● Required task
Carry on the discussion below of whether accumulate() should take an initial value, starting right after its last sentence.

Raymond Hettinger wrote:
For neither of those use case categories did I ever want an initial value and it would have been distracting to even had the option. For example, when doing a discounted cash flow analysis, I was taught to model the various flows as a single sequence of up and down arrows rather than thinking of the initial balance as a distinct concept¹
There's always an initial value, even if it's implicit. The way accumulate() works can be thought of in two ways: (1) The initial value is implicitly the identity of whatever operation the function performs. (2) The first item in the list is the initial value, and the rest are items to be accumulated. Both of these are somewhat dodgy, IMO. The first one works only if the assumed identity is what you actually want, *and* there is always at least one item to accumulate. If those conditions don't hold, you need to insert the initial value as the first item. But this is almost certainly going to require extra code. The initial value and the items are conceptually different things, and are unlikely to start out in the same list together. What's more, the first thing the implementation of accumulate() does is extract the first item and treat it differently from the rest. So your code goes out of its way to insert the initial value, and then accumulate() goes out of its way to pull it out again. Something smells wrong about that. As an example, suppose you have a list [1, 2, 3] and you want to construct [], [1], [1, 2], [1, 2, 3]. To do that with accumulate() you need to write something like: accumulate([[], 1, 2, 3], lambda x, y: x + [y]) The fact that the first element of the list doesn't even have the same *type* as the rest should be a strong hint that forcing them to occupy the same list is an unnatural thing to do. -- Greg
Because of this background, I was surprised to have the question ever come up at all (other than the symmetry argument that sum() has "start" so accumulate() must as well).

● Data
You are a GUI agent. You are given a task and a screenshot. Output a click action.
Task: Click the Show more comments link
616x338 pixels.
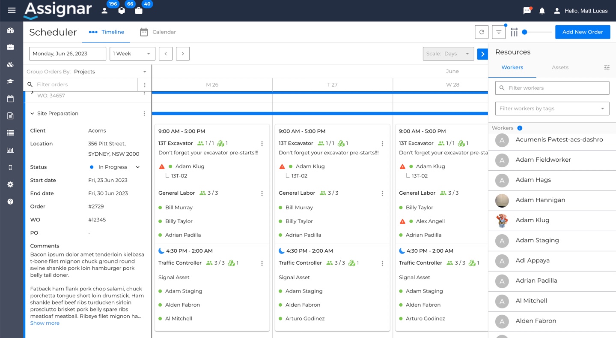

● Result for this exercise
When writing itertools.accumulate(), I started by looking to see what other languages had done. Since accumulate() is primarily a numerical tool, I expected that the experience of numeric-centric languages would have something to teach us. My reasoning was that if the need hadn't arisen for APL, R, Numpy, Matlab², or Mathematica, perhaps it really was just noise.
My views may be dated though. Looking at the wheel sieve and collatz glide record finder, I see something new, a desire to work with lazy, potentially infinite accumulations (something that iterators do well but almost never arises in the world of fixed-length sequences or cumulative probability distributions).
So I had been warming up to the idea, but got concerned that Nick could have had such a profoundly different idea about what the code should do. That cooled my interest a bit, especially when thinking about two key questions, "Will it create more problems than it solves?" and "Will anyone actually use it?".
Raymond
¹ http://www.chegg.com/homework-help/questions-and-answers/solve-present-worth...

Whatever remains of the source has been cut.